Tetsunori Koizumi, Director
What kind of Buddhist culture develops in a specific place often depends on the historical evolution of the people and society in that place. “To be a Burmese is to be a Buddhist” is a saying that captures an integral role Buddhism has played in shaping the Burmese national identity. The Burmese’s resolve to hold on to their Buddhist culture has been severely tested by a number of historical events such as the destruction of their Buddhist temples and pagodas by the invading army of Kublai Khan in the thirteenth century and the loss of royal patronage by the dissolution of the monarchy by the British colonialists in the nineteenth century. These adverse historical events may explain why Burmese Buddhism has evolved into a highly political culture, with monks actively involved in political affairs. The politicized Buddhist culture is still apparent in Myanmar today, as the country was renamed in 1989 from Burma, with monks lending their support for democratic movements.
While the role of Buddhism in shaping their national identity came into sharp focus when the British came to Burma and governed as a province of their Indian Empire, little did the Burmese—or, for that matter, other people in the world—anticipate that Buddhism would be used as a pretext for discrimination, even execution, of a group of people with a different faith tradition. But that is exactly what happened, and is happening, to the Rohingya in Myanmar.
The Rohingya are an ethnic minority group of nearly million people in the western Burmese province of Rakhine. The Rohingya trace their origin in the region to the 15th century, when thousands of Muslims came to the former Arakan Kingdom. They differ from Myanmar’s dominant Buddhist groups ethnically, linguistically, and religiously. The label “Rohingya” as a self-identifying term surfaced in the 1950s to give them a collective political identity. But successive governments in Myanmar have refuted the Rohingya’s historical claim to Rakhine State, and denied the group official recognition as one of the country’s 135 ethnic groups, except under the democratic government of Prime Minister U NU (1948-58, 1960-62), who was he first prime minister of independent Burma until 1962 when the military junta seized power.
The Rohingya are discriminated in Myanmar, a predominantly Buddhist country, for the color of their skin, which is darker, and their language, but most importantly for their Muslim faith.
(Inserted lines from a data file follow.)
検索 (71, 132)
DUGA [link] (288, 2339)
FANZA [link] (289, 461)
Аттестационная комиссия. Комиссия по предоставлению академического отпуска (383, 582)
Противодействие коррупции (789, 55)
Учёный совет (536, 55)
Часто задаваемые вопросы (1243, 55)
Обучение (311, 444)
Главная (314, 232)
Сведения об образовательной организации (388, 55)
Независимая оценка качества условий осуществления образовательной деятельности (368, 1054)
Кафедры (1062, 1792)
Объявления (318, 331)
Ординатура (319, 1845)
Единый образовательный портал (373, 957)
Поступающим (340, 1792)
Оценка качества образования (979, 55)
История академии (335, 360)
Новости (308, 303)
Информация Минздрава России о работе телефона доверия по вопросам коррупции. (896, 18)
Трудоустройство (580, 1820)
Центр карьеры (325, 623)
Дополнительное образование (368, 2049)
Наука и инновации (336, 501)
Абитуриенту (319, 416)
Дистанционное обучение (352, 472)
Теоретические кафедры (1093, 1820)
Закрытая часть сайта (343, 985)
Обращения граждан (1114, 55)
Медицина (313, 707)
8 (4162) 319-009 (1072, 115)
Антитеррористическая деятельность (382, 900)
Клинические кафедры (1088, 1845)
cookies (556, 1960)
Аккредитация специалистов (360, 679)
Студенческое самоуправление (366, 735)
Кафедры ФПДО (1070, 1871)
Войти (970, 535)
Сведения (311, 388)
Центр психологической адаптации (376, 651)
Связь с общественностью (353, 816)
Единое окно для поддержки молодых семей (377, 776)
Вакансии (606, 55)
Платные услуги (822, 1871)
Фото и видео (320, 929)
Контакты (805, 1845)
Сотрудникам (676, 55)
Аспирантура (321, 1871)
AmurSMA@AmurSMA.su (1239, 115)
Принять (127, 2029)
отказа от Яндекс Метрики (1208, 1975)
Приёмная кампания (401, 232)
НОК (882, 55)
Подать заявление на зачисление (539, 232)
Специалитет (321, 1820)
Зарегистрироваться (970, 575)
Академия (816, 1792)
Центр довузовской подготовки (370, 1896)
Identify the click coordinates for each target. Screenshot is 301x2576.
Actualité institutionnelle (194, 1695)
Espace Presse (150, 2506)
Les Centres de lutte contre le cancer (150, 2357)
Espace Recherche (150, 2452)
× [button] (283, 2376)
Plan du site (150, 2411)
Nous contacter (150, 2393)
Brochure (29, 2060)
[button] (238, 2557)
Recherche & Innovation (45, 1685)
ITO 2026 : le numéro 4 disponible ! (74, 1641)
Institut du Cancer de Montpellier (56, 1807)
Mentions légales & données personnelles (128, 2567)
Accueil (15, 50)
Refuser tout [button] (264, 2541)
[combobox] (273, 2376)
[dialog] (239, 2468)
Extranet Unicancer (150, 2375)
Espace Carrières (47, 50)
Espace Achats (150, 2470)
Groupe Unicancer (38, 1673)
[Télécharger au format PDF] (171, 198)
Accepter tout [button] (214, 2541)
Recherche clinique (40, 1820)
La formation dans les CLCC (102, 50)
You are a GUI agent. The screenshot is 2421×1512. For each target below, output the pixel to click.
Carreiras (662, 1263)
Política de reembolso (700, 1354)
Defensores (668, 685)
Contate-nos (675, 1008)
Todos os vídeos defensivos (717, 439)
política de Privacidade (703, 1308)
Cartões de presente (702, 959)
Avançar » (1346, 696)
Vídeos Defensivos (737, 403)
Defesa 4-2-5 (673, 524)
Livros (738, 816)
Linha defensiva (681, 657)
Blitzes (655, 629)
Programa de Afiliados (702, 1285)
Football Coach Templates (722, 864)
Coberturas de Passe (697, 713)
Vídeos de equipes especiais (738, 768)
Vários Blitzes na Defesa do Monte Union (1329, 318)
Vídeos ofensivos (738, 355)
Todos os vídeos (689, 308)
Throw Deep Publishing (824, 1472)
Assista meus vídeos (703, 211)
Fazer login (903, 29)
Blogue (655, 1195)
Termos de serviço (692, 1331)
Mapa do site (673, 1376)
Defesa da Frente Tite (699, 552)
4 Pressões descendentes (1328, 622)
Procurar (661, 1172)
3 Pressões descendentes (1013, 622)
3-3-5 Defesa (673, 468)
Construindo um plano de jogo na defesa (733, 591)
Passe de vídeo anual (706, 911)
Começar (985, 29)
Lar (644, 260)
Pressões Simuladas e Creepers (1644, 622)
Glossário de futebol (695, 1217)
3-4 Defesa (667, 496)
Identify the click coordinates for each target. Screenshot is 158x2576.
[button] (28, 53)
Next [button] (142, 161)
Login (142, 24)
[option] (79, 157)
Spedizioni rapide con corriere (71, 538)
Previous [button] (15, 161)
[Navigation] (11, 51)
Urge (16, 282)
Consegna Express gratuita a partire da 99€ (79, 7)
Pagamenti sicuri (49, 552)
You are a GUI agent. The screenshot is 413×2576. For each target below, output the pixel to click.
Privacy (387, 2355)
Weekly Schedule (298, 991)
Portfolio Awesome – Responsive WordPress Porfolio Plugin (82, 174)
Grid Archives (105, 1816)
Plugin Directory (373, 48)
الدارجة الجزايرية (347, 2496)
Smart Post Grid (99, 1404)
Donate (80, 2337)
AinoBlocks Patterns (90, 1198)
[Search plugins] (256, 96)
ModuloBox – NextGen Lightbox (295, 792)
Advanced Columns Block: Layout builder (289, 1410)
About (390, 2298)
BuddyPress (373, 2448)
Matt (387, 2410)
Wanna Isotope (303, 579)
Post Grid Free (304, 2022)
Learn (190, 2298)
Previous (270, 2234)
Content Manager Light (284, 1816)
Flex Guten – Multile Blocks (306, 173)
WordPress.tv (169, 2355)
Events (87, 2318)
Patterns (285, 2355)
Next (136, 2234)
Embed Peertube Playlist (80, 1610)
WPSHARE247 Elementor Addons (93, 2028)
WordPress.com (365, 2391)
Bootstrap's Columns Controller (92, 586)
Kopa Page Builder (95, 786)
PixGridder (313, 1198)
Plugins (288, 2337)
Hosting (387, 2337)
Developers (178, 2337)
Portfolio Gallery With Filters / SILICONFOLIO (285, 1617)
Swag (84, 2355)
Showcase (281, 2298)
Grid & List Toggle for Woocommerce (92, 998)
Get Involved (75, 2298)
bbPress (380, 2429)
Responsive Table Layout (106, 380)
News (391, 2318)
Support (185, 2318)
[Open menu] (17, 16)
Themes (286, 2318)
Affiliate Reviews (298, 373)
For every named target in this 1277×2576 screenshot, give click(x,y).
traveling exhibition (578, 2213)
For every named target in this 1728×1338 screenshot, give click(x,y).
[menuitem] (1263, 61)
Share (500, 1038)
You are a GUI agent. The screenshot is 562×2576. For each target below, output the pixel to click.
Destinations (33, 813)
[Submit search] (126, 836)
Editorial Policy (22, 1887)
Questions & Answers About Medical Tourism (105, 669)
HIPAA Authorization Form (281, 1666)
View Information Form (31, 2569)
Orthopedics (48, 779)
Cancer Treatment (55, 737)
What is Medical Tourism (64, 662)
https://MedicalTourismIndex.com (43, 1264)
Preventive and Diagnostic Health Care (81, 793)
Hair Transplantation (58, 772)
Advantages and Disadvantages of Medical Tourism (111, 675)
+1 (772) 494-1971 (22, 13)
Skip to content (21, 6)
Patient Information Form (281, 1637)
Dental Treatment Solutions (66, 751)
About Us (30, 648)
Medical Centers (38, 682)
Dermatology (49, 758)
Another factor that may have contributed to discrimination against the Rohingya is that fact that Rakhine State is Myanmar’s least developed state with a poverty rate of 78 percent, compared with around 38 percent national average, according to the World Bank. Denied citizenship, the Rohingya have been registered as temporally residents with identification cards, known as white cards. But the Rohingya even lost that temporary residents status when President Thein Sein cancelled the temporary identity cards in February 2015.
The current wave of discrimination and execution of the Rohingya started when, in August 2017, a militant group known as the Arakan Rohingya Salvation Army (ARSA) attacked police and army posts, killing more than 500 people. This incident prompted the government to declare ARSA as a terrorist organization and mount a brutal campaign to destroy Rohingya villages. More than half of Rohingya population in Myanmar fled the country to neighboring countries of Bangladesh, Malaysia, Thailand, and Indonesia.
There is no question that what is happening to the Rohingya is a case of genocide, according to the UN definition by the United Nations Convention on the Prevention and Punishment of the Crime of Genocide, ratified on January 12, 1951.1 What is difficult for us living in the rest of the world to accept is the fact that this atrocity against a minority group is done by the Burmese Buddhists who have contributed a lot to the worldwide spread of Buddhist practice. Though introduced and propagated as a political means to promote national identity in the post-independence nation, it was the Burmese Buddhists who elevated vipassana, or insight meditation, as a popular Buddhist practice. In fact, the worldwide spread of this practice owes to a number of influential Burmese teachers, such as Ledi Sayadaw (1846-1923), who called for the renewal of lay life that included meditative practice, Saya Thetgyi (1873-1945), who was instrumental in the evolution of insight meditation into a global phenomenon, Mahasi Sayadaw (1904-1982), who became head of the Thathana Yeiktha meditation center in Rangoon in 1949 appointed by Prime minister U Nu, and U Ba Khin (1899-1971), who set up International Meditation Center in Rangoon in 1952.2 Granted that insight meditation in Burma grew out of the Theravada tradition, it is nevertheless a form of Buddhist practice that would lead its practitioners to panna, or wisdom, which certainly includes compassion and loving-kindness toward fellow human beings.
- See Maung Zauni, “Buddhist Nationalism in Burma”, Tricycle, Spring 2013.
- Erik Braun, The Birth of Insight Meditation: Buddhism, and the Burmese Monk Ledi Sayadaw, Chicago: University of Chicago Press, 2013.